By Ben Klayman
NEW YORK, March 28 - Toyota Motor Corp's top
North American executive voiced optimism on Thursday about the
U.S. economy and said demand in the industry this year would be
driven by the need for consumers to replace aging cars and
Jim Lentz, newly appointed chief executive of North America,
said the Japanese automaker sees U.S. industry new-car sales
hitting 15.3 million this year, up from 14.5 million in 2012.
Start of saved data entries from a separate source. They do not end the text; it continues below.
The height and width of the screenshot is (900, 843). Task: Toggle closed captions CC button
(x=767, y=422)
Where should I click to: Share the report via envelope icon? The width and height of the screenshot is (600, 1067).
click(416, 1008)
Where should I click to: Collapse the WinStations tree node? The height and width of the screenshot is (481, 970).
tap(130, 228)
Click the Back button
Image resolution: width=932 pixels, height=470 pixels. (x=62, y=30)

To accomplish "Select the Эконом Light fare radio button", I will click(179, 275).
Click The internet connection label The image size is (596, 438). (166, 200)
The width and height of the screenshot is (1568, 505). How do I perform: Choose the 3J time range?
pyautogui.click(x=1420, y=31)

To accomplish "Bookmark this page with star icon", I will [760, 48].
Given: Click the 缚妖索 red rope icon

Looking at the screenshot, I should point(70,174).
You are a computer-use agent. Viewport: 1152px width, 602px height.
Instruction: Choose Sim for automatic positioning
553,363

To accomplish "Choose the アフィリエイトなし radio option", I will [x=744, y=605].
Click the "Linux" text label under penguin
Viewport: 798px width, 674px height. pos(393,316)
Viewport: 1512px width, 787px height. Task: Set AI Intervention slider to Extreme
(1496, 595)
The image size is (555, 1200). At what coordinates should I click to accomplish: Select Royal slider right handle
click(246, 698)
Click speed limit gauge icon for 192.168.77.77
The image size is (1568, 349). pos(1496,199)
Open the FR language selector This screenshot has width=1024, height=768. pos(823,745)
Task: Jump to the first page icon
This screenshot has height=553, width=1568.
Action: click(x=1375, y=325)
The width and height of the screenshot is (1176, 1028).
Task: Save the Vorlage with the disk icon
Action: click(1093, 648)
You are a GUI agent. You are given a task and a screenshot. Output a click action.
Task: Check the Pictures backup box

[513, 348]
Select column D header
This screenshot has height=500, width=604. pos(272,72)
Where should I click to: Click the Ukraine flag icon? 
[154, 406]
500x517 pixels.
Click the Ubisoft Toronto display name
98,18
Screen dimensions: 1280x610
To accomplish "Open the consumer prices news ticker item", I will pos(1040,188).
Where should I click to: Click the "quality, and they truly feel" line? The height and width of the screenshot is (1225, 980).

Just six months ago, its 2013 forecast was for 14.7 million, but
the company at the time believed talk of the fiscal cliff's
impact would dampen the economy.
"We're cautiously optimistic about a growing economy, but
there's still a lot of uncertainty that can derail the
consumer's attitude," Lentz said in an interview after the New
York Auto Show.
Offsetting his concerns were the improving mood of
consumers, which is being reflected in a stronger housing market
and rising stock market, and the need for people to replace cars
and trucks, the average age of which has reached an all-time
high in the United States of more than 11 years.
"When people can look at their 401ks and see that not only
have they not fallen, but they are now starting to gain ... that
is a real positive to overall consumer confidence," Lentz said.
Toyota should sell about 2.2 million cars and trucks under
its three brands - Toyota, Lexus and Scion - this year, up from
2.08 million in 2012. The company is introducing nine new or
updated vehicles this year.
Automakers are scheduled to report March U.S. sales on
Tuesday and Lentz said Toyota expects the industry's annual
sales rate to finish at about 15.4 million vehicles. That would
mark the fifth straight month above the 15 million rate.
However, Toyota has no plans to revisit its full-year
estimate at this point as Lentz said the company is forecasting
the sales rate to slow to a range of 15.1 million to 15.2
million in the second quarter.
Lentz said a tightening of interest rates by the U.S.
Federal Reserve would have a minimal impact this year and in
2014 on consumers, many of whom have monthly car payments.
"Whether you lease or whether you borrow money to buy a car,
it's still all about the monthly payment," he said. "Right now,
if you look at car payments relative to income, cars have
probably never been cheaper even though the price of cars
continues to go up. That monthly payment is still very fixed."
However, Lentz agreed that the high residual values that
automakers are setting on their leased vehicles is not
sustainable. He said Toyota is already adjusting its residual
values going forward.
"In 2014-2015, this low, low lease party will come to an
end," he said.
Toyota shares closed down 46 cents at $102.64 on the New
York Stock Exchange on Thursday.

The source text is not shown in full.